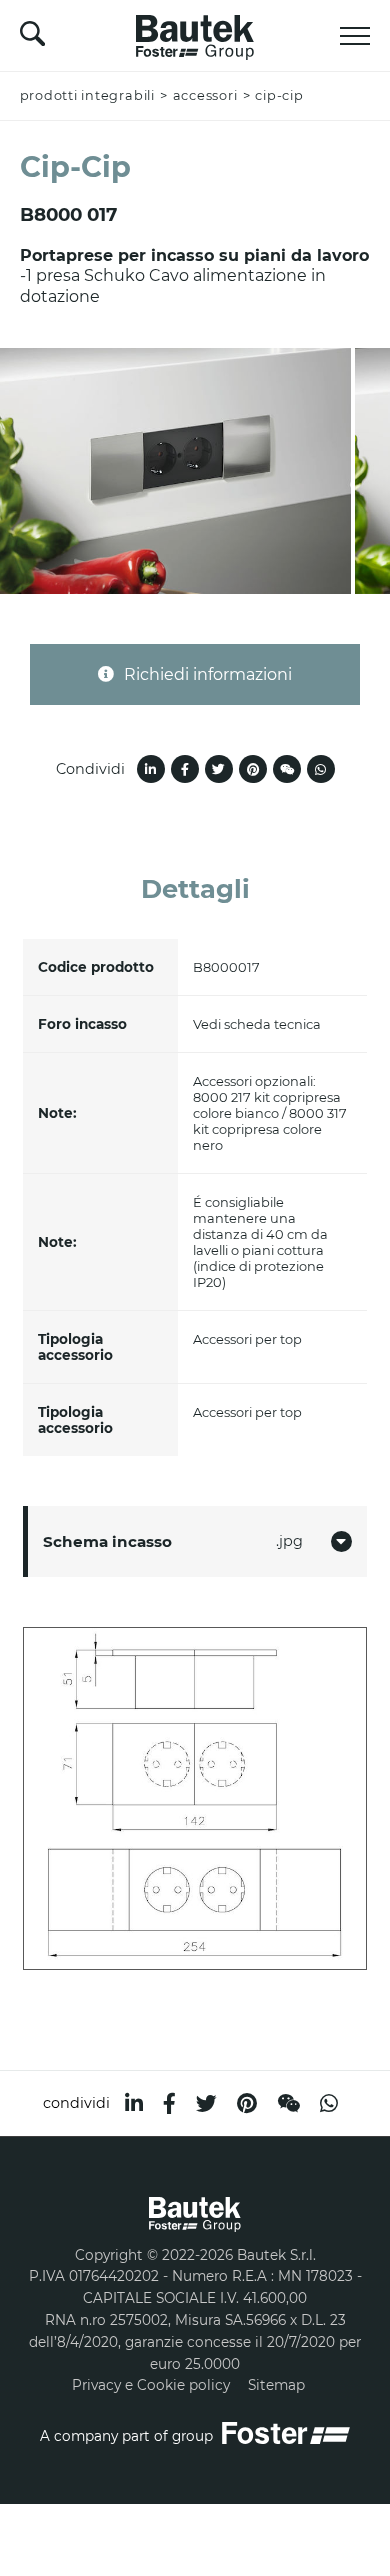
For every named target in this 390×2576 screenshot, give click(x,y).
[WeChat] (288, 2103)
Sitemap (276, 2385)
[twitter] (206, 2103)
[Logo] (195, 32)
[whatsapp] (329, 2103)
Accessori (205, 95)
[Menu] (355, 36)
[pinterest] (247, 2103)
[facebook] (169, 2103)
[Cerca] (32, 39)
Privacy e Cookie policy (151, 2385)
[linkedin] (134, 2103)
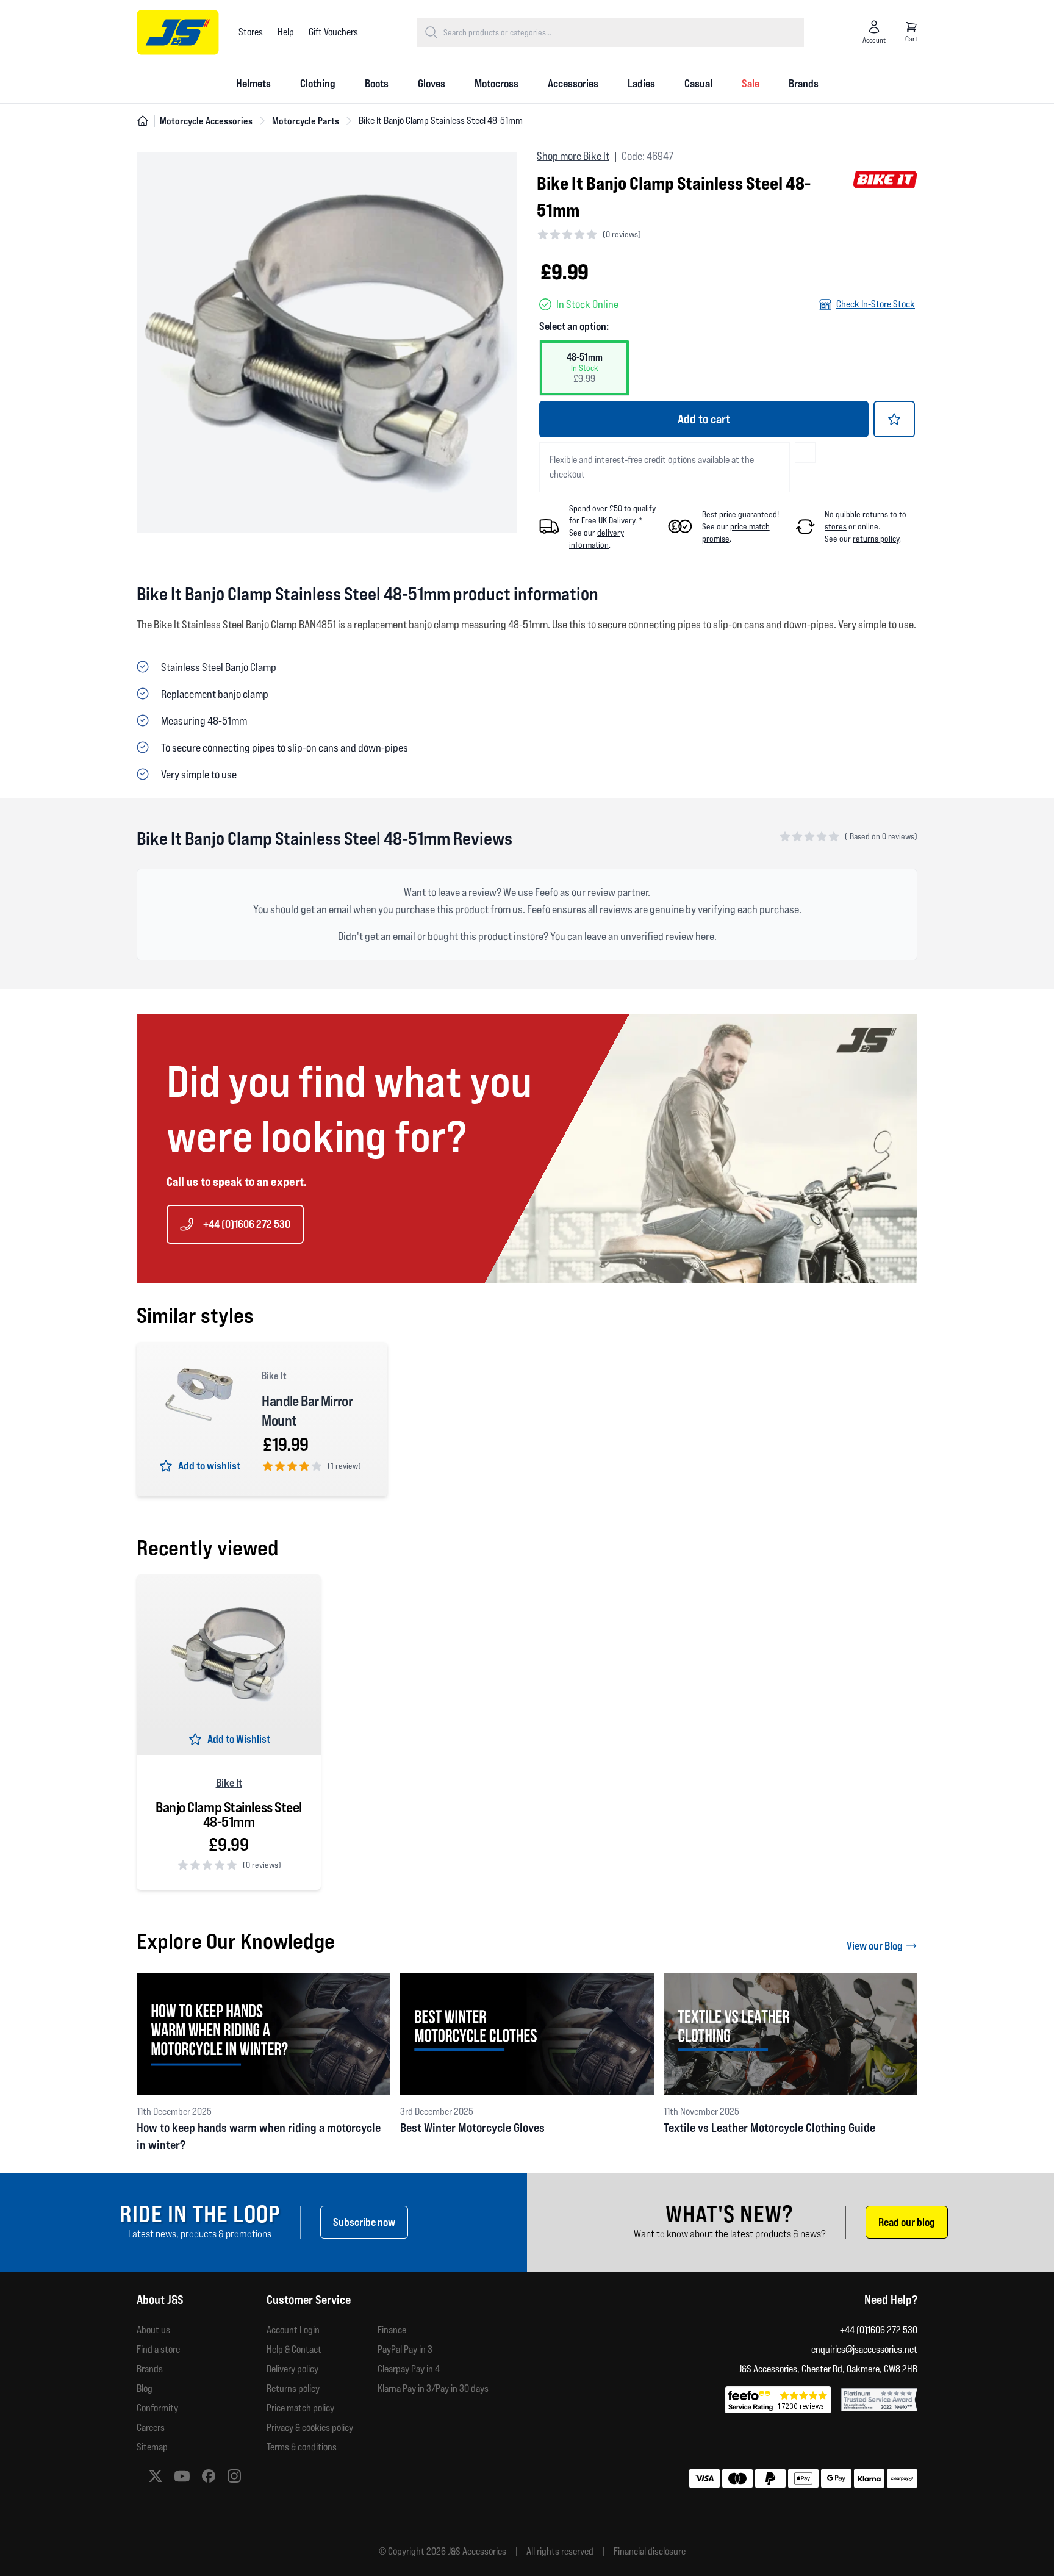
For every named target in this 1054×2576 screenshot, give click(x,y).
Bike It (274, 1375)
○ ○ ○ ○
### TASK STATEMENT:
All lines with the word "named" should be copied from the material above.

### ANSWER BOX:
For every named target in this 390×2576 screenshot, give click(x,y).
For every named target in this 1054×2576 screenshot, give click(x,y).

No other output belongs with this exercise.